#### [Extrait du texte]

++++++++++

France | France, Cour d'appel de Basse-Terre, 2ème chambre, 30 août 2024, 23/00068


COUR D'APPEL DE BASSE-TERRE



2ème CHAMBRE CIVILE



ARRET N° 452 DU 30 AOUT 2024





N° RG 23/00068 - N° Portalis DBV7-V-B7H-DQ46



Décision déférée à la cour : jugement du juge chargé des contentieux de la protection du tribunal de proximité de SAINT-MARTIN/SAINT-BARTHELEMY en date du 9 décembre 2022, dans une instance enregistrée sous le n° 22/00077.



APPELANT :



Monsieur [E] [B]

[Adresse 2]

[Localité 1]



Représenté par Me Emmanuelle DESAILLOUD, de la SAS ED CONS

EILS SBH, avocate au barreau de GUADELOUPE/ST MARTIN/ST BARTHELEMY (TOQUE 89)





INTIME :



Monsieur [O] [Z]

[Adresse 2]

[Localité 1]



Non représenté





COMP...

++++++++++

#### [Données sources]
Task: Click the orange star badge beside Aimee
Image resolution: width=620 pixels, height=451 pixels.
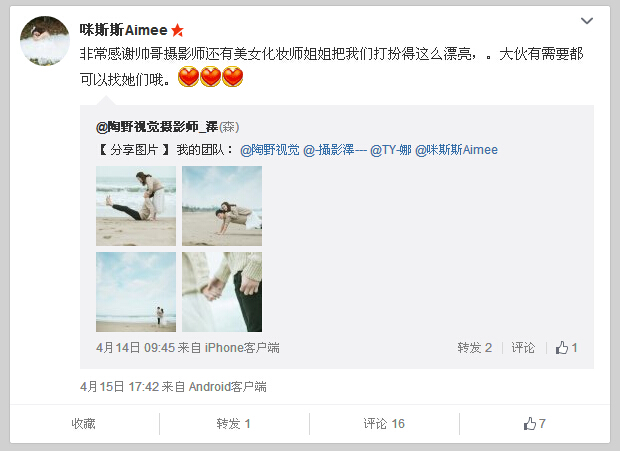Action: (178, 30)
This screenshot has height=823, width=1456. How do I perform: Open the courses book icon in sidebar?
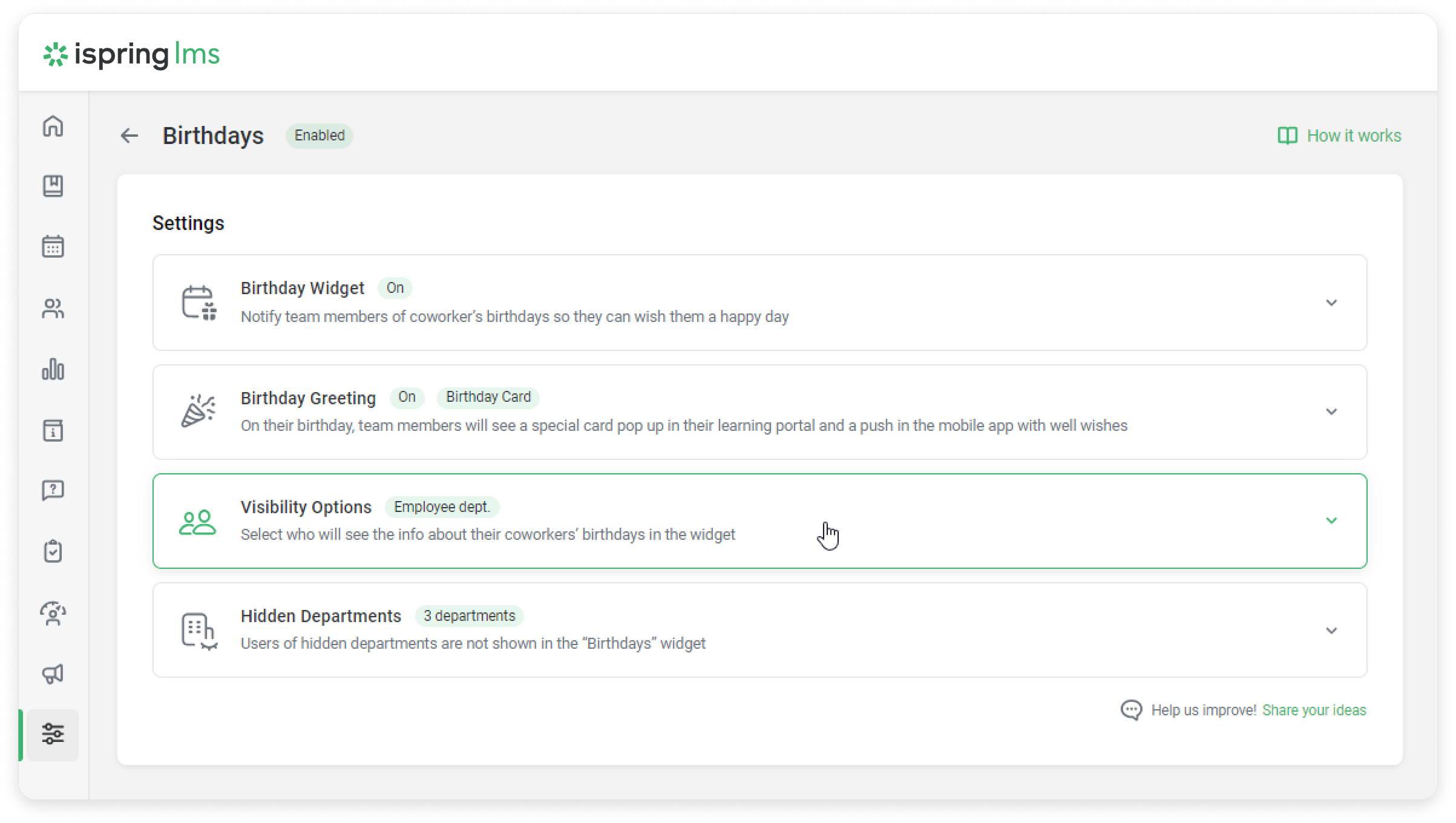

++++++++++

#### [Consigne]
Réécrivez le passage de l'arrêt compris entre « Décision déférée à » et « le n° 22/00077. » inclus, en y substituant « tribunal judiciaire » à « tribunal de proximité ».

#### [Réponse attendue]
Décision déférée à la cour : jugement du juge chargé des contentieux de la protection du tribunal judiciaire de SAINT-MARTIN/SAINT-BARTHELEMY en date du 9 décembre 2022, dans une instance enregistrée sous le n° 22/00077.